The phosphorylation of CRMP2 at Thr514/Ser518 reduces the surface expression and increases degradation of GluA1. (A) Cultured hippocampal neurons transfected with mCherry-Endo2 and GFP, and mCherry-Endo2 and GFP (incubated with CHIR99021), mCherry-Endo2 and GFP-CRMP2, mCherry-Endo2 and GFP-CRMP2^T514A/S518A, and mCherry-Endo2 and GFP-CRMP2^T514D/S518D; then, they were immunostained with surface GluA1. Scale bar, 50 and 10 μm in the magnified dendrite. (B) Quantitative analysis of fluorescence intensity of surface GluA1 of neurons in these groups, n = 15 cells per group, *p < 0.05, as compared to the mCherry-Endo2 and GFP group; ^#p < 0.05, as compared to the mCherry-Endo2 and GFP-CRMP2 group. (C,D) Representative images (C) and quantitative analysis (D) show the colocalization of EEA1 and internalized GluA1 in hippocampal neurons.

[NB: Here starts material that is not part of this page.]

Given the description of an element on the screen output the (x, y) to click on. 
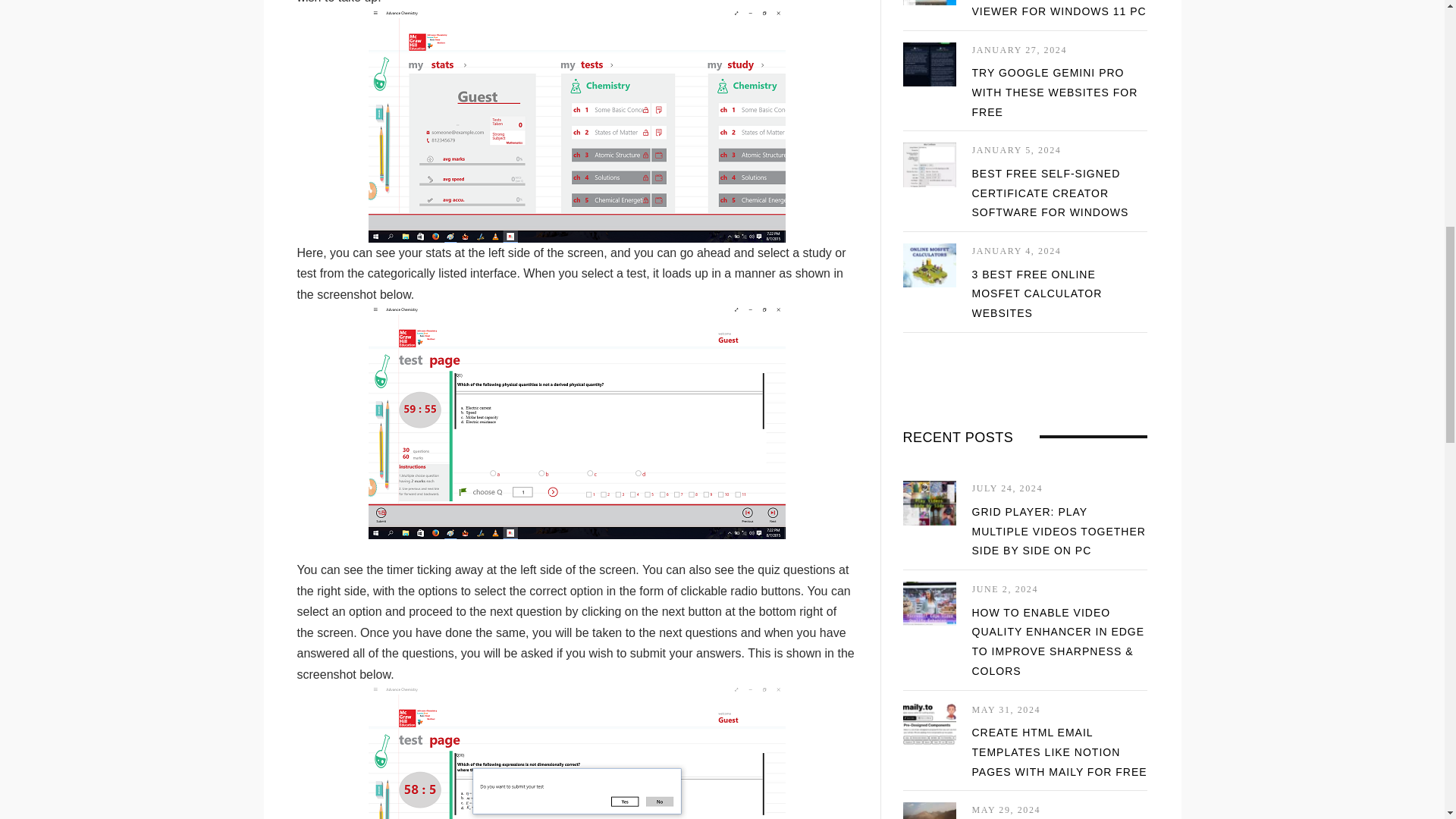
Advance Chemistry quiz (577, 421)
Advance Chemistry loaded (577, 125)
Advance Chemistry test complete (577, 751)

Neurons were coimmunostained at DIV12, using antibodies against GluA1 and EEA1. Scale bar, 10 μm. (E,F) Representative images (E) and quantitative analysis (F) show the colocalization of LAMP1 and internalized GluA1 in hippocampal neurons. Neurons were coimmunostained at DIV12, using antibodies against GluA1 and LAMP1. Scale bar, 10 μm. n = 15 cells per group. *p < 0.05, as compared to the mCherry-Endo2 and GFP group; ^#p < 0.05, as compared to the mCherry-Endo2 and GFP-CRMP2 group.